WHAT THE TASK ASKS = All lines from the one with "Kartové hry (267, 119)" to the end of the listing below are to be transcribed exactly; both end lines are included, and no other lines are.

EXERCISE MATERIAL =
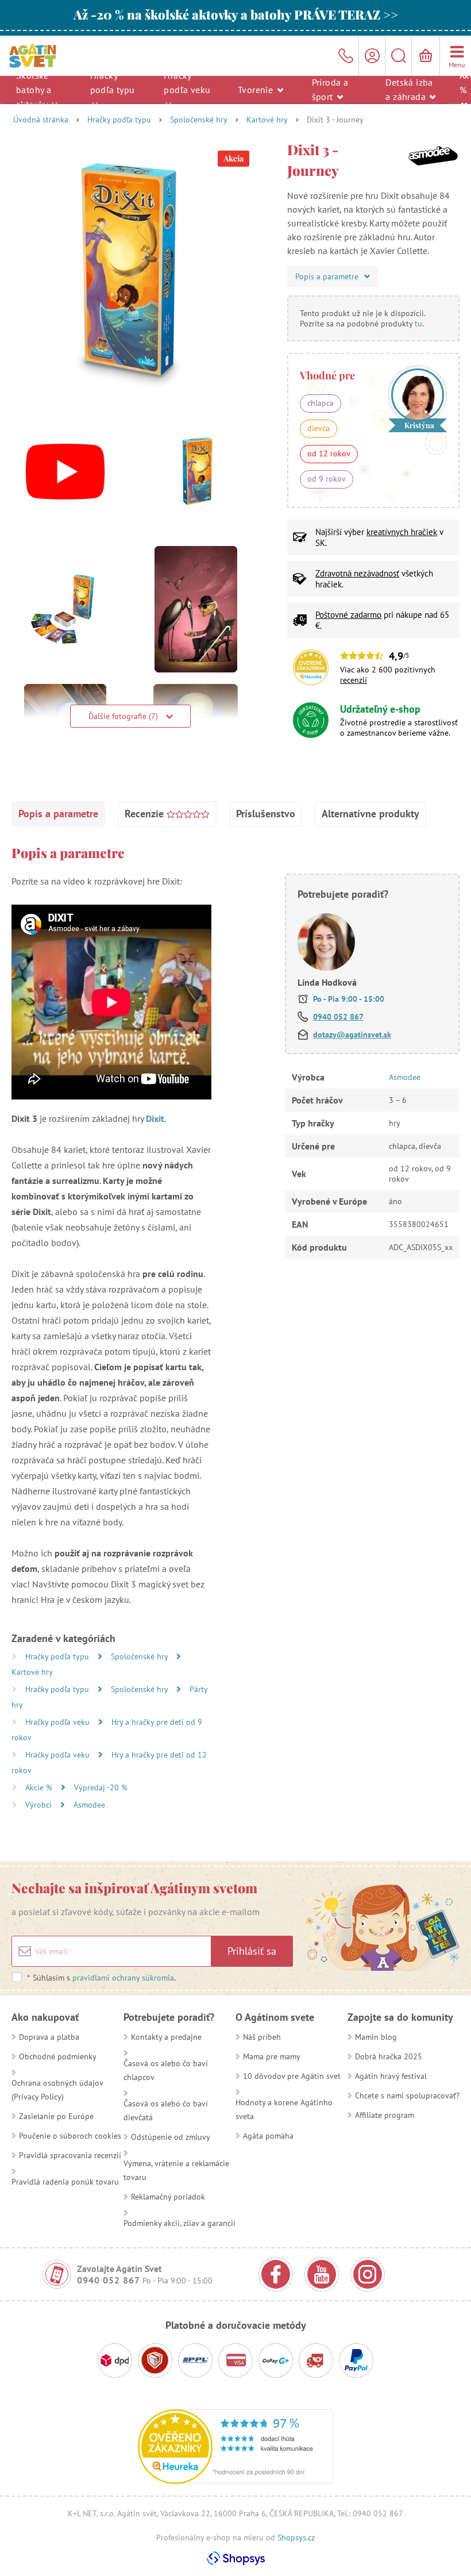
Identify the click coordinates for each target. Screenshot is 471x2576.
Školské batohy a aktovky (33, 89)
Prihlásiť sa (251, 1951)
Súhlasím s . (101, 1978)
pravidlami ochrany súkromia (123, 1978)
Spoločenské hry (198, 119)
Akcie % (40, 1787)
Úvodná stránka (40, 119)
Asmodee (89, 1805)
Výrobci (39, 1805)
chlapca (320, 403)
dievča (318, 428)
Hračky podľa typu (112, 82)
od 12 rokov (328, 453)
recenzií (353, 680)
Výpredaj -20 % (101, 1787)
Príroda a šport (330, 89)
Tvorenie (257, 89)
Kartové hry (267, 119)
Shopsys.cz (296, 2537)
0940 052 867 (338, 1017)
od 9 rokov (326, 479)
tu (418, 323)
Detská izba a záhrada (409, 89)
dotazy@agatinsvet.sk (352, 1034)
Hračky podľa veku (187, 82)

ANSWER TO THIS PROBLEM =
Kartové hry (267, 119)
Shopsys.cz (296, 2537)
0940 052 867 (338, 1017)
od 9 rokov (326, 479)
tu (418, 323)
Detská izba a záhrada (409, 89)
dotazy@agatinsvet.sk (352, 1034)
Hračky podľa veku (187, 82)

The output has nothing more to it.